* [GIVEN INSTRUCTION]:
Reproduce the listing below with every instance of "Open" swapped for "Expand", leaving all other text unchanged and omitting the pictures.

* [DATASET RECORDS]:
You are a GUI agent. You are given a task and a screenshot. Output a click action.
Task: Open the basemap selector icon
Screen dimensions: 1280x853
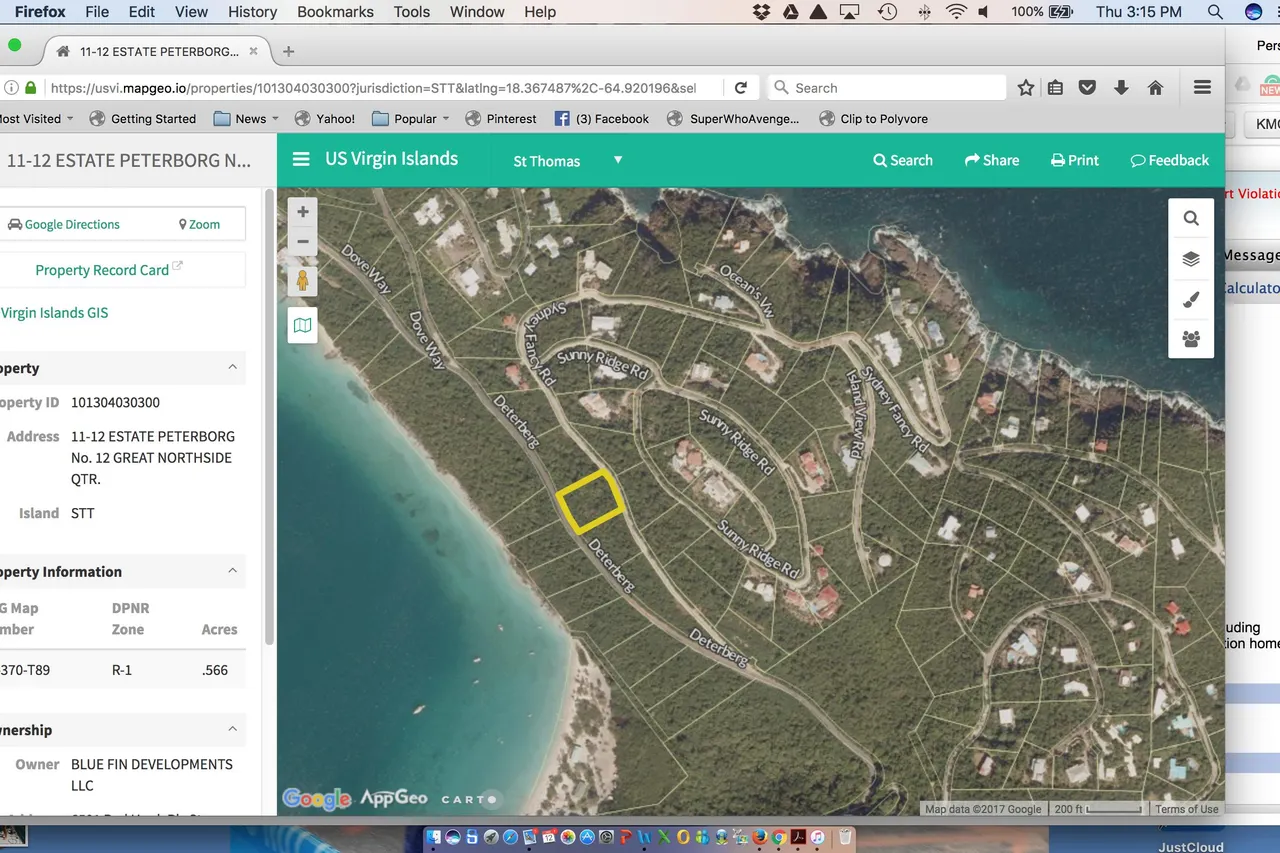point(303,325)
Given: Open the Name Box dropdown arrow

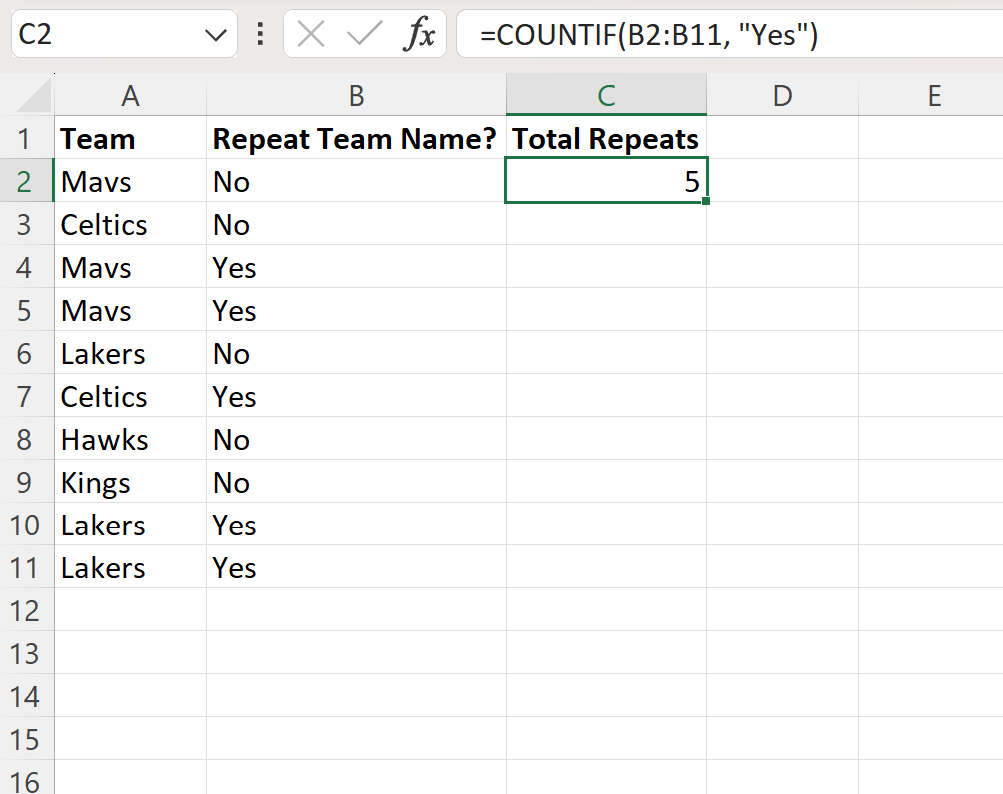Looking at the screenshot, I should 215,34.
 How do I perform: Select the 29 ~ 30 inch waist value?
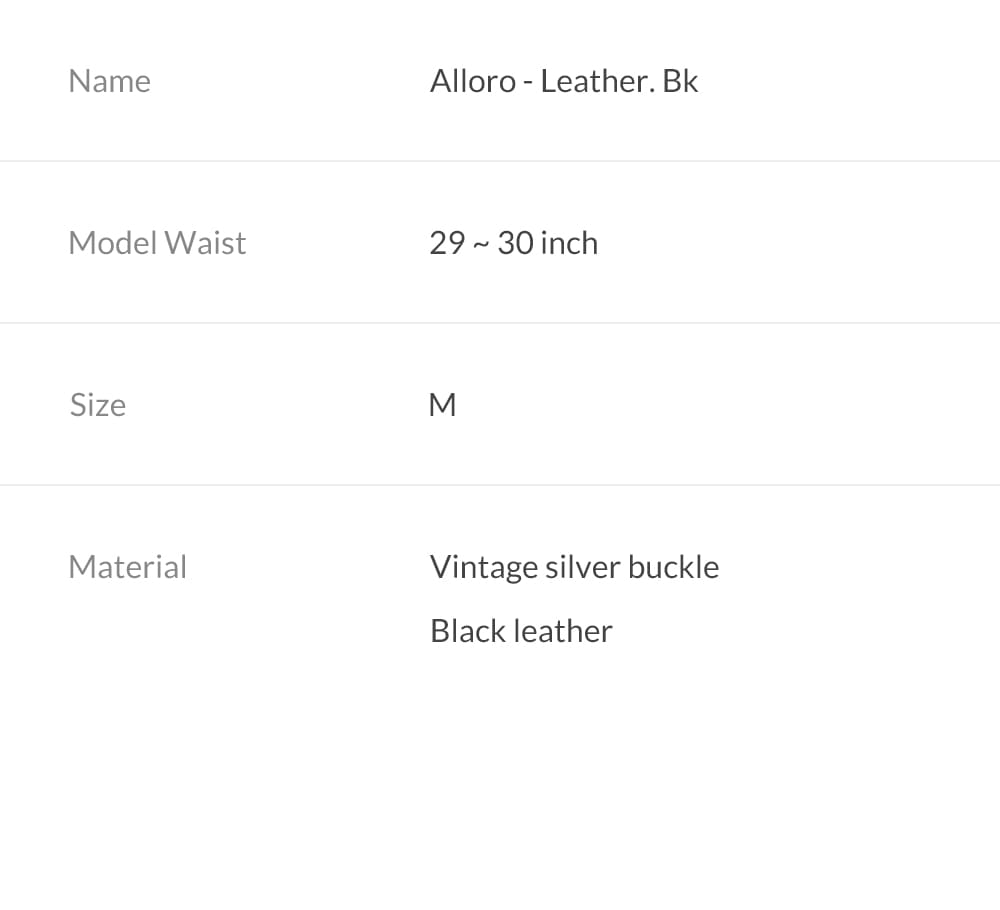click(513, 243)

* [IN RESPONSE]:
You are a GUI agent. You are given a task and a screenshot. Output a click action.
Task: Expand the basemap selector icon
Screen dimensions: 1280x853
point(303,325)
Given: Expand the Name Box dropdown arrow

Looking at the screenshot, I should 215,34.
 How do I perform: Select the 29 ~ 30 inch waist value?
click(513, 243)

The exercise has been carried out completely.